### QUESTIONS
a: Answer these from the passage on humility:
(i) According to the text, what is "bipartisan" another word for?
(ii) Which Bible verse and translation are cited for Paul's counsel on humility?
(iii) What debate divided many Adventist congregations during the past year?
b: Please write out everything in the passage on humility from "Missing is any" down to "the gathered community.".
(Beginning of SUPPLIED TEXT)
The gospel’s call to teach and practice the virtue of humility is the most countercultural act of which the believing church is capable.

In the overheated rhetoric of this moment, “bipartisan” is another word for “foolish,” and “consensus” is a synonym for “weakness.”

Missing is any sustained attempt to either teach or practice the foundational virtue on which God’s church is built. Jesus offered a vast blessing to those He called “meek.” Paul framed that virtue in both negative and positive terms: “Do nothing from selfish ambition or conceit, but in humility regard others as better than yourselves” (Phil. 2:3, NRSV).1 The fact that the naturally assertive apostle felt constrained to offer that counsel to a congregation he had planted illustrates how well Paul understood both his own sinful nature and the disintegrating nature of pride in the life of the congregation. The church’s never-ending battle isn’t chiefly with oppressive “principalities and powers” but with our corrosive, destabilizing habit of privileging our own preferences over the good of the gathered community.

This is a fundamentally deeper problem than the bitter debates over “to mask or not to mask” that divided many Adventist congregations during the past year, or the reality that a believer armed with a remote in his living room has very little inclination to listen to anything that he doesn’t already prefer. The church’s struggle is always with itself: can we covenant to live together with all our differences—in skin color; wealth; political viewpoints; and theological preferences? Or will we watch with dismay the continued atomization of what Ellen White called “the one object upon which God bestows in a special sense His supreme regard”?2

The gospel’s call to teach and practice the virtue of humility is the most countercultural act of which the believing church is capable. No greater testimony of our prized “separation from the world” can be found than our willingness, halting though it may be, to listen patiently to each other, acknowledge the possibility of our own mistakenness, and gather around our shared commitment to the Lord.
(End of SUPPLIED TEXT)
(Beginning of RECORDED DATA)
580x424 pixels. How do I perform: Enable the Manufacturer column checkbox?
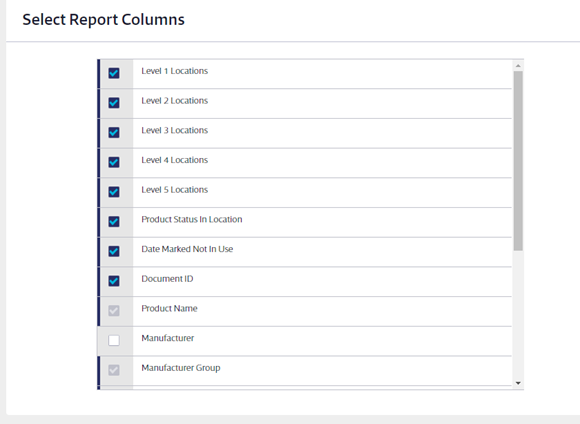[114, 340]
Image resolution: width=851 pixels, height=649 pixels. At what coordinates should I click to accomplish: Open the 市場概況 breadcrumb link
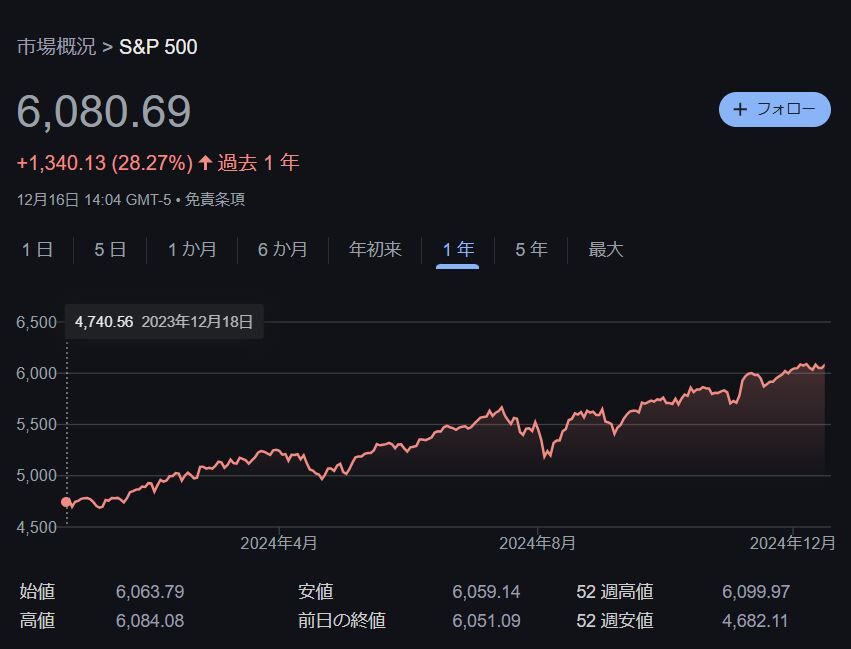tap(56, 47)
(End of RECORDED DATA)
### EXERCISE RESPONSES
a:
(i) "Foolish."
(ii) Phil. 2:3, NRSV.
(iii) The debate over "to mask or not to mask."

b:
Missing is any sustained attempt to either teach or practice the foundational virtue on which God’s church is built. Jesus offered a vast blessing to those He called “meek.” Paul framed that virtue in both negative and positive terms: “Do nothing from selfish ambition or conceit, but in humility regard others as better than yourselves” (Phil. 2:3, NRSV).1 The fact that the naturally assertive apostle felt constrained to offer that counsel to a congregation he had planted illustrates how well Paul understood both his own sinful nature and the disintegrating nature of pride in the life of the congregation. The church’s never-ending battle isn’t chiefly with oppressive “principalities and powers” but with our corrosive, destabilizing habit of privileging our own preferences over the good of the gathered community.